See Louis Wain’s Exuberant Cat Art at the Hospital Where He Spent His Later Years
The Victorian artist’s famous feline portraits are on view at England’s Bethlem Museum of the Mind
In 1886, a little-known artist named Louis Wain contributed a rollicking illustration of festive cats to the Christmas edition of the Illustrated London News, a prominent weekly paper. Titled “A Kitten’s Christmas Party,” the drawing featured nearly 200 felines reveling in holiday festivities: They make speeches, play games and indulge in boozy punch. The Victorian public, which had only recently begun to view cats as cute pets rather than feral pests, was enthralled. Wain went on to become a popular commercial artist best known for his humorous, endearing depictions of wide-eyed cats engaging in an array of human antics.
Throughout his life, Wain was regarded as an eccentric character. But his behavior eventually became disconcertingly erratic, and in 1924, he was certified “insane” and committed to an asylum. Now, reports Brian Boucher for Artnet News, the Bethlem Royal Hospital in southeast England, where Wain lived until 1930, has mounted an exhibition of his cat art, timed to coincide with the United Kingdom release of The Electrical Life of Louis Wain, a recent biopic featuring Benedict Cumberbatch as the feline-loving artist. (Readers in the United States can stream the film on Amazon Prime Video.)
“Animal Therapy: The Cats of Louis Wain” is currently on display at the Bethlem Museum of the Mind, located on the hospital’s grounds in Beckenham, Kent. The exhibition, which can also be viewed virtually, features an array of artworks that show “the influence of cats on Wain’s work, and how they are bound up with his personal life and artistic success,” Rebecca Raybone, the museum’s registrar, tells Nadia Khomami of the Guardian.
The origins of Wain’s cat obsession are indeed profoundly personal. In 1884, he married Emily Richardson (played by Claire Foy in the new film), who had worked as a governess to Wain’s sisters. Soon after, Richardson, who was ten years Wain’s senior, was diagnosed with breast cancer. The couple’s cat, Peter, was a great comfort to her. Wain drew pictures of their pet to entertain Richardson, who died in 1887 after a three-year convalescence. “I remember well the sigh of relief that came from her as the genial warmth of [Peter’s] body assuaged her pangs and soothed her into peaceful slumber,” the artist once wrote.
Wain often depicted cats in cheeky, anthropomorphic scenes.
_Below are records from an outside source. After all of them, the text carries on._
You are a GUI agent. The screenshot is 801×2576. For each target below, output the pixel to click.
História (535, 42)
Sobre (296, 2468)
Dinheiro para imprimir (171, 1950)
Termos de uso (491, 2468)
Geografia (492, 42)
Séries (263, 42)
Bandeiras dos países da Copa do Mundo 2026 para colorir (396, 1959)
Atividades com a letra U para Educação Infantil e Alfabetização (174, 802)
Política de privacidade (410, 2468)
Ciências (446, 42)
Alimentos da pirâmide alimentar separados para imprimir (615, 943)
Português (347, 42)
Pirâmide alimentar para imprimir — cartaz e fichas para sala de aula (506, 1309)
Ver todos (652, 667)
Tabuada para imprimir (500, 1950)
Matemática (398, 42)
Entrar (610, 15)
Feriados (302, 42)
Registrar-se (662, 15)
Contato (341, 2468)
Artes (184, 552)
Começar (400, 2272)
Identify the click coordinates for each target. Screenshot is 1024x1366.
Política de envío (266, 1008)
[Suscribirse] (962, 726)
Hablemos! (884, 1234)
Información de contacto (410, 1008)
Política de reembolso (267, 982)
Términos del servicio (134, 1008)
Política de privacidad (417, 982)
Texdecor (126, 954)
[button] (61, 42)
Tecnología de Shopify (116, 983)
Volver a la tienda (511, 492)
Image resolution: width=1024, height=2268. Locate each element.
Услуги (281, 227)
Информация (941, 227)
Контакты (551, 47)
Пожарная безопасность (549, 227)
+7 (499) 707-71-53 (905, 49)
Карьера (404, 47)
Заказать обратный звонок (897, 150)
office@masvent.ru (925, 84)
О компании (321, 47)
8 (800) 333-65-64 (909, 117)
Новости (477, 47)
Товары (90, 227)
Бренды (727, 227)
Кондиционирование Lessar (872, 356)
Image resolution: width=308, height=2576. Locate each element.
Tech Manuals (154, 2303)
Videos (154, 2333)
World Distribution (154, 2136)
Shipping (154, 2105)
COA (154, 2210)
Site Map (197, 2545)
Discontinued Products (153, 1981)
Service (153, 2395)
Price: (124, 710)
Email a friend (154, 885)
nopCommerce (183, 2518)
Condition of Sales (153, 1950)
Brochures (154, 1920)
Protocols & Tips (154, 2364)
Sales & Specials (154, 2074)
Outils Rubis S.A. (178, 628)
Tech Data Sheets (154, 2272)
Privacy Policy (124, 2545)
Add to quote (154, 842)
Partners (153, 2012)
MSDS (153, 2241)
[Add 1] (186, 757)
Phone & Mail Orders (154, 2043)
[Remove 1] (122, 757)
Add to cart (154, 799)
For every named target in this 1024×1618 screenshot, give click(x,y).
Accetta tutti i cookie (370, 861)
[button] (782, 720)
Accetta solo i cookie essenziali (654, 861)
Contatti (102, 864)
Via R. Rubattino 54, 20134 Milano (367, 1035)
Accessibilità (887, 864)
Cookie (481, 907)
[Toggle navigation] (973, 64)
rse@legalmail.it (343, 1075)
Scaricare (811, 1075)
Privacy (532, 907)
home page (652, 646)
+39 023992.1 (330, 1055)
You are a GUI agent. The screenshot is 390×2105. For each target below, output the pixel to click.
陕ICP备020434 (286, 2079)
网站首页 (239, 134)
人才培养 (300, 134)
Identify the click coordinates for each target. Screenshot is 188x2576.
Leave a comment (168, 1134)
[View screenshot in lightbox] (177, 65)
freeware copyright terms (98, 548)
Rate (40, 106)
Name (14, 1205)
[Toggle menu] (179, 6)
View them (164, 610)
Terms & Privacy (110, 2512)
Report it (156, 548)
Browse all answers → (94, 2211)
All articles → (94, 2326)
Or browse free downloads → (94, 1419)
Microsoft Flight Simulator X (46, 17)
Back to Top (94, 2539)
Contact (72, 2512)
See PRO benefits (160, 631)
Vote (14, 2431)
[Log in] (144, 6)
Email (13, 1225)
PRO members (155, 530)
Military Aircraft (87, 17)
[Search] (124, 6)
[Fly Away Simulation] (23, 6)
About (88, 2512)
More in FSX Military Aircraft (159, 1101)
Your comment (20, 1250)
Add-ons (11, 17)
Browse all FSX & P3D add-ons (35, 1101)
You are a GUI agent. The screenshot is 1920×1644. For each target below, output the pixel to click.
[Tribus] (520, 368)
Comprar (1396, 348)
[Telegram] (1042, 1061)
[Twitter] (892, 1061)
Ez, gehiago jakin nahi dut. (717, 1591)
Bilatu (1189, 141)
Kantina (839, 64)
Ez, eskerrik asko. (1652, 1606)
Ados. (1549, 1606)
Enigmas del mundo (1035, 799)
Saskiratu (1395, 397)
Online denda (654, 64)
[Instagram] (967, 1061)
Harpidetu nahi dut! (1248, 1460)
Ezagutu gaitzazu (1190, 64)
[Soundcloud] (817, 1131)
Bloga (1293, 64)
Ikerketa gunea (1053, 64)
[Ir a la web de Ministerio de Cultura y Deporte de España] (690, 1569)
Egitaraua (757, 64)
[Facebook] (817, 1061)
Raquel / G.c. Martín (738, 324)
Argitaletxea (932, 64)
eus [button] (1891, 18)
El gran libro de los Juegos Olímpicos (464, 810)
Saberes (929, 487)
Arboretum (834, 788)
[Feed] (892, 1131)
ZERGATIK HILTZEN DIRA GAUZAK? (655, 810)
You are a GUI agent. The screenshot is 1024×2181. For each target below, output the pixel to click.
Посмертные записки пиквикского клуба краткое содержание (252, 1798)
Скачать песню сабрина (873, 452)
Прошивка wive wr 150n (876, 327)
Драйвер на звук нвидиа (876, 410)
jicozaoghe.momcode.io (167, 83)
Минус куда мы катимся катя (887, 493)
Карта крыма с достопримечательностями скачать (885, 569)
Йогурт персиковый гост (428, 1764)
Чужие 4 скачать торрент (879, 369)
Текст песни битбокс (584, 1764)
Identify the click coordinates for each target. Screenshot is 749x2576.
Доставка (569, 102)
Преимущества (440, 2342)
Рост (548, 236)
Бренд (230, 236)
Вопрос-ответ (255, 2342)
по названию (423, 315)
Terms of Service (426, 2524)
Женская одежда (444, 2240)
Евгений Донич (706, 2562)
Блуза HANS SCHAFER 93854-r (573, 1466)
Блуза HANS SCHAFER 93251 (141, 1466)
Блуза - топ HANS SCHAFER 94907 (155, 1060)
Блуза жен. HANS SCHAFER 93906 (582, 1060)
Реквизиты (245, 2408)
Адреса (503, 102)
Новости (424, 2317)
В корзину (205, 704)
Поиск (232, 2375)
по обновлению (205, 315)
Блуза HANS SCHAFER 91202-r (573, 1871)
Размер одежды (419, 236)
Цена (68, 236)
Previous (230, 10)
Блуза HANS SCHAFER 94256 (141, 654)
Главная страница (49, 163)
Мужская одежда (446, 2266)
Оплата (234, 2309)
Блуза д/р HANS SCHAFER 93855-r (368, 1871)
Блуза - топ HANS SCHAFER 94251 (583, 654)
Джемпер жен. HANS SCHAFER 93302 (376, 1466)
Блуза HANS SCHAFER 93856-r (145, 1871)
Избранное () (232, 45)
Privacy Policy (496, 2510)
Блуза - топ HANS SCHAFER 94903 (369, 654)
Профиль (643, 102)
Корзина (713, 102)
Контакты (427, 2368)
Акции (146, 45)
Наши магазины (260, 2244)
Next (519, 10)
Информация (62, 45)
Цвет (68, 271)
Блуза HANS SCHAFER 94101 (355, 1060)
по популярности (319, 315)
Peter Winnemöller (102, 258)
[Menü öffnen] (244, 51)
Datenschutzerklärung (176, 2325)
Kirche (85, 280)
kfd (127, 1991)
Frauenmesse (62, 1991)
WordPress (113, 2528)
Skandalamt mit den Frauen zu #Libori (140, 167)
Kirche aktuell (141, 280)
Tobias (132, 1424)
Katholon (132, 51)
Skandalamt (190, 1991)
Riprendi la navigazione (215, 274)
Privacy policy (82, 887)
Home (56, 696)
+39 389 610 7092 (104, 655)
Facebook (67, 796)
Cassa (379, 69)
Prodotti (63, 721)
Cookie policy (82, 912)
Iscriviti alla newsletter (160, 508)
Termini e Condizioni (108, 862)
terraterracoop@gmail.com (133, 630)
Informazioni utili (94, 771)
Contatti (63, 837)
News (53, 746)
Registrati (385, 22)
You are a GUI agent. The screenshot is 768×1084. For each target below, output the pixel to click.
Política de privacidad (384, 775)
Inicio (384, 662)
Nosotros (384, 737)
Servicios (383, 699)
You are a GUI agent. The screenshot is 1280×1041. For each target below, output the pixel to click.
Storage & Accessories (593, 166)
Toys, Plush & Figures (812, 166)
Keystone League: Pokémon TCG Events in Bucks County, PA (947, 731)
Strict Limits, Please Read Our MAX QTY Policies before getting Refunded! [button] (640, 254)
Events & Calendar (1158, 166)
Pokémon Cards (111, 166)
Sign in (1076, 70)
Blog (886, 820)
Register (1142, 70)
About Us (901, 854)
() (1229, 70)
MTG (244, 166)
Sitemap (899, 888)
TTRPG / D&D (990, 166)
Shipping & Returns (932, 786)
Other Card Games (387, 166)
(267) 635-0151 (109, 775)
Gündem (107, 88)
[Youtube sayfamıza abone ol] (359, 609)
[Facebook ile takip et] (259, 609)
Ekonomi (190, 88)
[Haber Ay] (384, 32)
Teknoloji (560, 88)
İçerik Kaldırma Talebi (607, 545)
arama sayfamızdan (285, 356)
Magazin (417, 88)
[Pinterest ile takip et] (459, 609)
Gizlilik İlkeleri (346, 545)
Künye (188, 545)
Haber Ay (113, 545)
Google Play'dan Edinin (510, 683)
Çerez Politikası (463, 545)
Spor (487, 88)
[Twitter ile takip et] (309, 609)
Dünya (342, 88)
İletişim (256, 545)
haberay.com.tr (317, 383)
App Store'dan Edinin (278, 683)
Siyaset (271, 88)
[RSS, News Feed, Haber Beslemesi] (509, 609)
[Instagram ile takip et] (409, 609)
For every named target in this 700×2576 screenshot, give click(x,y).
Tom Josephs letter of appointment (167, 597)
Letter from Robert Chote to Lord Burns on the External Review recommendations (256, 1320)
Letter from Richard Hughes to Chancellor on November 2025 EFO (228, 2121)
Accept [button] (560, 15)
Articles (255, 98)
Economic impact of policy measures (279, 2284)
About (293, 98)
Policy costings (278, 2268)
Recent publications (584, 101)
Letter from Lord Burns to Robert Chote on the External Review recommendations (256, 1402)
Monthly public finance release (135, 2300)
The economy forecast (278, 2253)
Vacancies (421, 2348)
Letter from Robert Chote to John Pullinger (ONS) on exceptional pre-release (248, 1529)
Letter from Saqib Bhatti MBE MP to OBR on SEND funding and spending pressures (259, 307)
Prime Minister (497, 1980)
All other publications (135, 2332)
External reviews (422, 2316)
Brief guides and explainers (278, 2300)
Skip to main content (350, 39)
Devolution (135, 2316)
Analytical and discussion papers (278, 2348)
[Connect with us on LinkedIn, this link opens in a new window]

His kitties play cricket, slide down snowy hills on toboggans and excitedly clutch tiny cat dolls. Their eyes are big and slightly devious—a signature of his work. But even Wain’s simpler drawings are rife with humor. One pared-down work on display at the Bethlem features only the head of a grinning cat and a very cat-like caption: “I Am Happy Because Everyone Loves Me.”
According to the Bethlem’s website, the artist’s illustrations won widespread fame between the 1880s and the outbreak of World War I in 1914. But Wain was a poor businessman who often failed to turn a profit, and the war left him impoverished. As his financial situation worsened, so, too, did his mental state. Beginning in the early 1920s, wrote Lisa Hix for Collector’s Weekly in 2019, the artist grew obsessed with rearranging furniture. He also claimed that spirits were torturing him and, on multiple occasions, even physically attacked his sisters.
Wain continued to create quirky cat art after his hospitalization in 1924. The new exhibition features, for example, a series of Christmas-themed artworks that he painted onto mirrors during his stay at Bethlem, after the staff asked him to help decorate the ward. Sporting impish expressions, the cats eat plum pudding and sing carols.
The artist was institutionalized at Bethlem—more commonly known as Bedlam—between 1925 and 1930, when he was transferred to Napsbury Hospital, near St. Albans. He remained at Napsbury until his death in 1939 at age 78.
“Animal Therapy” also includes several “Kaleidoscope Cat” drawings in which Wain rendered his feline subjects in vibrant colors and intricate patterns, some of them dizzyingly abstract. Psychiatrist Walter Maclay discovered the paintings in a junk shop in the 1930s; he later arranged them in a sequence and touted them as illustrations of Wain’s descent into madness.
As Colin Gale, director of the Bethlem Museum, tells Andrew Pulver of the Art Newspaper, the kaleidoscope artworks were never dated, and their placement in a sequence was purely speculative.
“The paintings are clear evidence of experimentation by Wain in color and pattern,” the exhibition argues, “but not of mental deterioration.”
With its array of exuberant artworks, the show offers a nuanced portrait of an artist who, in the years after his death, has often been misunderstood and overlooked.
“Visitors will be rewarded with a fascinating, vibrant and spirit-lifting show,” Gale tells the Guardian. “Wain’s pictures made him a household name during his lifetime, and we hope to play our part in returning him to prominence.”
“Animal Therapy: The Cats of Louis Wain” is on view at the Bethlem Museum of the Mind in Kent, England, through April 2022.